相当の地代の2つの見方、そして人間ドック   

2014年 10月 17日

 講演を聴いて頂いた税理士先生からご質問を戴きました。

 相当の地代についての部分です。
 ありがとうございました。

 借地権利金を払わずに土地の貸借にあたって、土地時価のおおむね6%の相当の地代を払うことで、権利金の認定課税を行わないこととされています。

 この「相当の地代」について、法人税所得税での地代設定の取扱と、相続税法での財産評価上の取扱は、別個に規定されていて、計算も異なっています。

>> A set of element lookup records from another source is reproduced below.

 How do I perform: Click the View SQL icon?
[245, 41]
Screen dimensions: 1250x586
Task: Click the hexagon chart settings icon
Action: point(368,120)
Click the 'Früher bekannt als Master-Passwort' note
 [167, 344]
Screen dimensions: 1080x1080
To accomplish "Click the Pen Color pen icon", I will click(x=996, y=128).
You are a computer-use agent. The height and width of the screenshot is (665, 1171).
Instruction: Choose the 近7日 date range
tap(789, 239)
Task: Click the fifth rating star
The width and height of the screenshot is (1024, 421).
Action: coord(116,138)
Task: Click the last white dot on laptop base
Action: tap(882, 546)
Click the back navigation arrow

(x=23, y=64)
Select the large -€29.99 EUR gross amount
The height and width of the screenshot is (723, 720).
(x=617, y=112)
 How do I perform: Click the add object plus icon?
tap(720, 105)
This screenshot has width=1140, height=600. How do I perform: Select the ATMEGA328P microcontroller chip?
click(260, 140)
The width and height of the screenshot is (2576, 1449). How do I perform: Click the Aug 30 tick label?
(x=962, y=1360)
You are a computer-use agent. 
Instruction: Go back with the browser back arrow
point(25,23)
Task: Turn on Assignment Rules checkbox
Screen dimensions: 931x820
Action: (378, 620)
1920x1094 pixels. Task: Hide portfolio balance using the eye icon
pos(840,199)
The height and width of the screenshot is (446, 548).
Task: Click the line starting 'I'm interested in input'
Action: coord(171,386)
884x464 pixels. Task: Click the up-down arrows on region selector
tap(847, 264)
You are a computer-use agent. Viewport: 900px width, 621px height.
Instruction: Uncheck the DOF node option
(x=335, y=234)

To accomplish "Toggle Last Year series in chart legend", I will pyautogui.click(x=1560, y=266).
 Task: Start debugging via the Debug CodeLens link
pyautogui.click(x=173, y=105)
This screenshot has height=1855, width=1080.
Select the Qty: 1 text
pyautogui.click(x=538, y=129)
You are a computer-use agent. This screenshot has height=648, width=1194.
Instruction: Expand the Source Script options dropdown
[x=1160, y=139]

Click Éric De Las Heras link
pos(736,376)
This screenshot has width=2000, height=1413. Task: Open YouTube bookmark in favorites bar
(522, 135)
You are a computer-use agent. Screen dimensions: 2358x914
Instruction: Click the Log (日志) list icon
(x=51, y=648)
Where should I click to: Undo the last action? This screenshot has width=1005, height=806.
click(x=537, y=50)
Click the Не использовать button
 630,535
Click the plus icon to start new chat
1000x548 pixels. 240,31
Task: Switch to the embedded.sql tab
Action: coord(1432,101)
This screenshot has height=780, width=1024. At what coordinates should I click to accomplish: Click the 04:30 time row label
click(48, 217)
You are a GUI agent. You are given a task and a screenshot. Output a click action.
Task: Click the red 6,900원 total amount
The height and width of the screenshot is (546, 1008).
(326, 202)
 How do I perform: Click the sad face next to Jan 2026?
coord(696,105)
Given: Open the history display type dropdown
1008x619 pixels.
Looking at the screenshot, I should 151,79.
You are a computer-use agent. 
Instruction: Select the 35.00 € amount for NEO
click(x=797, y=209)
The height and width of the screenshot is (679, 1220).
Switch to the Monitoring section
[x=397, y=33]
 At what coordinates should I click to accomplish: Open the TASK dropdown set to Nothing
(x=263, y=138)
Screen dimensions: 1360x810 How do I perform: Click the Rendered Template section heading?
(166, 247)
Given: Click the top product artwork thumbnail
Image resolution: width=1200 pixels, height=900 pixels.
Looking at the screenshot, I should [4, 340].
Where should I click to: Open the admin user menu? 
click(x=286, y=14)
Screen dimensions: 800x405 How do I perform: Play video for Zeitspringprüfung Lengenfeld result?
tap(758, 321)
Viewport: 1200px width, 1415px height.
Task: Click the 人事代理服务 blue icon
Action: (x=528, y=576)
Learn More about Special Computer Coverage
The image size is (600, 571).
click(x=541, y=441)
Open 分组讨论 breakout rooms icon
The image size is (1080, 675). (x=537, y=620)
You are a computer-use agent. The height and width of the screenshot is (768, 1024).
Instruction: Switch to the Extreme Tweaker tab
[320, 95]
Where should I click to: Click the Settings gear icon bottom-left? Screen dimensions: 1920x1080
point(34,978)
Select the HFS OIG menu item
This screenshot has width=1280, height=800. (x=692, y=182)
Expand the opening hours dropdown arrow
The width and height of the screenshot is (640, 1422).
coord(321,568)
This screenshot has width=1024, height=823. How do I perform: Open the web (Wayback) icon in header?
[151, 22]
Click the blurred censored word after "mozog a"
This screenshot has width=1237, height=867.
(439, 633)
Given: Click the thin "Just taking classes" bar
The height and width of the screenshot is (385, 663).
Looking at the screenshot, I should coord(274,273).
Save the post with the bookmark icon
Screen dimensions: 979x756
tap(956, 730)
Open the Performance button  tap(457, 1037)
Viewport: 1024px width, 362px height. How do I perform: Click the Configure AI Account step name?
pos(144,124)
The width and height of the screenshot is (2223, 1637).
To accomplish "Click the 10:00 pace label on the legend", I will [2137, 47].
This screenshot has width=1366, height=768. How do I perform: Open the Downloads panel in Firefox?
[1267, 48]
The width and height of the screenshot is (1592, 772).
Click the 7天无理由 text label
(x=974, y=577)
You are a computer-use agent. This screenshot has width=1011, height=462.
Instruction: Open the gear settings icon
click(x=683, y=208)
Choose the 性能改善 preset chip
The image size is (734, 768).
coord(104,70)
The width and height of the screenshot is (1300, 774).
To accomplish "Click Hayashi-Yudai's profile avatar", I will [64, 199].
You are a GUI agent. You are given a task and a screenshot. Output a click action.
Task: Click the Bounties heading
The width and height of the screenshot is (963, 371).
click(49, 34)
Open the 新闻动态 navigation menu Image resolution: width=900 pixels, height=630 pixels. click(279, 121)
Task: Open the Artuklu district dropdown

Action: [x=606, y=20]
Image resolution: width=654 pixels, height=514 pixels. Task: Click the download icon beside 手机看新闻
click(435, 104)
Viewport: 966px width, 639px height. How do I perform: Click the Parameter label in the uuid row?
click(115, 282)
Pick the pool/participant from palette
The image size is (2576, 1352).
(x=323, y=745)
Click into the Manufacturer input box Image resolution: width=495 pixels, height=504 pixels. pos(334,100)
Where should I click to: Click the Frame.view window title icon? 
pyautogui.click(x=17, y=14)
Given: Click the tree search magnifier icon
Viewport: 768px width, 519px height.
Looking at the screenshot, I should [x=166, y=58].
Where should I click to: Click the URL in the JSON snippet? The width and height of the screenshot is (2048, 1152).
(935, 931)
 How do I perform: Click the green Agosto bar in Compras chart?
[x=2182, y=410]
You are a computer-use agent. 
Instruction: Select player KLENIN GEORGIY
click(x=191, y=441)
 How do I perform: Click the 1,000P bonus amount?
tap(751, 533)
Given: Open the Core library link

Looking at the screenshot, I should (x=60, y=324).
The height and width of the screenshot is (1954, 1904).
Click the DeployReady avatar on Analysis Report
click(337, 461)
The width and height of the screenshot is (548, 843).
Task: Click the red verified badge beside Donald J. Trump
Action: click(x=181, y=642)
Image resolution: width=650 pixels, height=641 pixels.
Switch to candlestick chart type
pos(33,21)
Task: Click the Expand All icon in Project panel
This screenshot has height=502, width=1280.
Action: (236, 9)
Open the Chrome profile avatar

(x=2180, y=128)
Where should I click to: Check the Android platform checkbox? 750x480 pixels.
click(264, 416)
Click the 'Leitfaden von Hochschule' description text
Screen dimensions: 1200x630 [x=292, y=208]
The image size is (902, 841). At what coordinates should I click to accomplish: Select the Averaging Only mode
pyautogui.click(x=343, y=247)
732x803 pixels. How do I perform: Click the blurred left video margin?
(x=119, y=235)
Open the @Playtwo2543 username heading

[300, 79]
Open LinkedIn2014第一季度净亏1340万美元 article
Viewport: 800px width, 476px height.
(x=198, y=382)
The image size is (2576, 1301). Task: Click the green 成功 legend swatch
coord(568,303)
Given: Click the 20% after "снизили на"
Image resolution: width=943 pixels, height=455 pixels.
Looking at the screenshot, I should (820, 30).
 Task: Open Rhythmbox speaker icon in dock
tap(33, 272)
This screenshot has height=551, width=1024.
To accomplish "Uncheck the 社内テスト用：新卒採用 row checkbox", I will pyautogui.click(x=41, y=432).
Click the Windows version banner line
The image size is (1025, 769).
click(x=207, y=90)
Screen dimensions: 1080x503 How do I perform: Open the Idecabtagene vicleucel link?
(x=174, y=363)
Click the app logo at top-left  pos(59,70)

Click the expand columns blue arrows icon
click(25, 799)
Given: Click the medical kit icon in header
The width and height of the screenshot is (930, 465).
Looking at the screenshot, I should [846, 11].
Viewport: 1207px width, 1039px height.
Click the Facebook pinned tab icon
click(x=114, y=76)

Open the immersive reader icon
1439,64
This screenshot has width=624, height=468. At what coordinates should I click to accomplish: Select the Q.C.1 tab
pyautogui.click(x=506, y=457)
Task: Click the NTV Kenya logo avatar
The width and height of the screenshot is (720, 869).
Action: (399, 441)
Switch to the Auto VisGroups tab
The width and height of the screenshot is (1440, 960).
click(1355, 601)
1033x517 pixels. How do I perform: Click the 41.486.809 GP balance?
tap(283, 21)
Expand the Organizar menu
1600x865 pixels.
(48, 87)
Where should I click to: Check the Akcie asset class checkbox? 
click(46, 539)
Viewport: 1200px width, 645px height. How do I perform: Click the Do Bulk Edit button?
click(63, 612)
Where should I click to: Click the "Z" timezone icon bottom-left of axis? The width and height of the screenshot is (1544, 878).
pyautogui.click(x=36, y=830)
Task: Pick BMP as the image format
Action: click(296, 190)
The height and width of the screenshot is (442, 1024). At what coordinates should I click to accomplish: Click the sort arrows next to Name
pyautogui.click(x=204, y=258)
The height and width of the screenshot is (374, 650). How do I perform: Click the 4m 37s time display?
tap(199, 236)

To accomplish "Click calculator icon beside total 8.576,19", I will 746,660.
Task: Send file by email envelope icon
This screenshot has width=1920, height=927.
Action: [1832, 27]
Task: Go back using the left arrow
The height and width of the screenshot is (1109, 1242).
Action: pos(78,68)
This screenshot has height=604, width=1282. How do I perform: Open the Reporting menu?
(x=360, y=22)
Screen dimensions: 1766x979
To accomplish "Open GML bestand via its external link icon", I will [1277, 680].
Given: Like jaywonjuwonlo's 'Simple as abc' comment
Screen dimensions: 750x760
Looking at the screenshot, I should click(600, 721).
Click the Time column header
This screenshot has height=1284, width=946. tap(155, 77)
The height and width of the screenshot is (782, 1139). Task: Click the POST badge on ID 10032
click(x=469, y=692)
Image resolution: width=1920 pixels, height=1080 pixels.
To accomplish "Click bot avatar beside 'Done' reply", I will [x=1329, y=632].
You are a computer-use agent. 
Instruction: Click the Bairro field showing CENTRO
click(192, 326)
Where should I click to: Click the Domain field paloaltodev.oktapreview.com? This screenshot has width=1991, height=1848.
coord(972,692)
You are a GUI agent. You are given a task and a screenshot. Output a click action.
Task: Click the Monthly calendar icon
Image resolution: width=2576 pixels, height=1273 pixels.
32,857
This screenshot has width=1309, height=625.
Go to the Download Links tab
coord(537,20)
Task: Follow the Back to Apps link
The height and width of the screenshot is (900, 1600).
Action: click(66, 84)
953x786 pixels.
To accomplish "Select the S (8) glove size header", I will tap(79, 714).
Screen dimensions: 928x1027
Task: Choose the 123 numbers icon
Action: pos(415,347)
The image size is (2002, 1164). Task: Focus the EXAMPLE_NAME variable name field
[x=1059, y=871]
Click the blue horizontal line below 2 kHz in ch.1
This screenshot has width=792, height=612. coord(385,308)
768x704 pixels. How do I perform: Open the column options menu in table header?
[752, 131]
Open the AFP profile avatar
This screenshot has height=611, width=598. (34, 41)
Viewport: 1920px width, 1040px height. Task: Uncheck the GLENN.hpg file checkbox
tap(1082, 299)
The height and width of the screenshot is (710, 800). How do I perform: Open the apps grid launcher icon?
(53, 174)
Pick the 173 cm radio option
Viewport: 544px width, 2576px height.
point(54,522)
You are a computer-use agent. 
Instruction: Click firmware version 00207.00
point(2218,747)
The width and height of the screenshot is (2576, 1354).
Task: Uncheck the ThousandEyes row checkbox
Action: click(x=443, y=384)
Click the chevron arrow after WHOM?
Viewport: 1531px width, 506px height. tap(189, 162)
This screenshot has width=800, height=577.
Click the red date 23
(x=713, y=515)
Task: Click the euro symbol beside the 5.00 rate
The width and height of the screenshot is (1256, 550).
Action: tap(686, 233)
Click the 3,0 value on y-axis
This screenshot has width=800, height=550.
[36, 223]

1.法人税所得税での地代設定の取扱(法人税基本通達13-1-2,8)

 年々の支払地代については、次の4つの数字からチョイスできます。

①その土地の時価
②近傍公示価格比準価額
③その土地の相続税評価額
④その年以前3年間の相続税評価額の平均額

2.相続税での財産評価上の取扱(課資2-58、直評9昭和60年6月5日)

 相当の地代に満たない地代を授受していた場合の借地権の算定式、

 つまり、自用地価額×[借地権割合×{1-(実際地代年額-通常の地代年額)÷(相当の地代年額-通常の地代年額)}]
 
 ここでの「相当の地代年額」は、その年以前3年間の相続税評価額の平均額で算定します。
 チョイスはありません。

 地価上昇期なら、以前3年平均を採用すれば支払地代が低くできるけど、
 移行借地権の算定の上では、その年の公示価格比準額の方が高く移行分を算定できるよね、
 という都合のいいことはできません。

 法人税の基本通達では、
 年々のランニングの支払地代算定では、あくまで時価をベース、その場合の時価には、それなりのアローワンスをみましょう、

 相続税評価では、個別通達で、
 課税時期に確定した平均額を採用することで厳格にみるよ、

 という違いでしょうか。

 相当の地代は、土地の「借り得」分の資本還元の考え方がベースです。
 わかりにくい部分ですが、押さえてみて下さい。

 ☆  ☆  ☆

 でも、法人税も相続税も同じ「相当の地代」という言葉を使ってるので、それがそもそも分かりにくくしてるんですよね。

 あ、それについてのご質問もいただきました。

 それについては、また今度。

 ☆  ☆  ☆

 人間ドックに行ってきました。

 前回と病院を変えたら、とても丁寧で、安心して受診できました。
 最後のお医者様との面談で、2つも数値を指摘されてしまいました。

 ジムのトレーニング内容や、食事を見なおさなくちゃです。。。。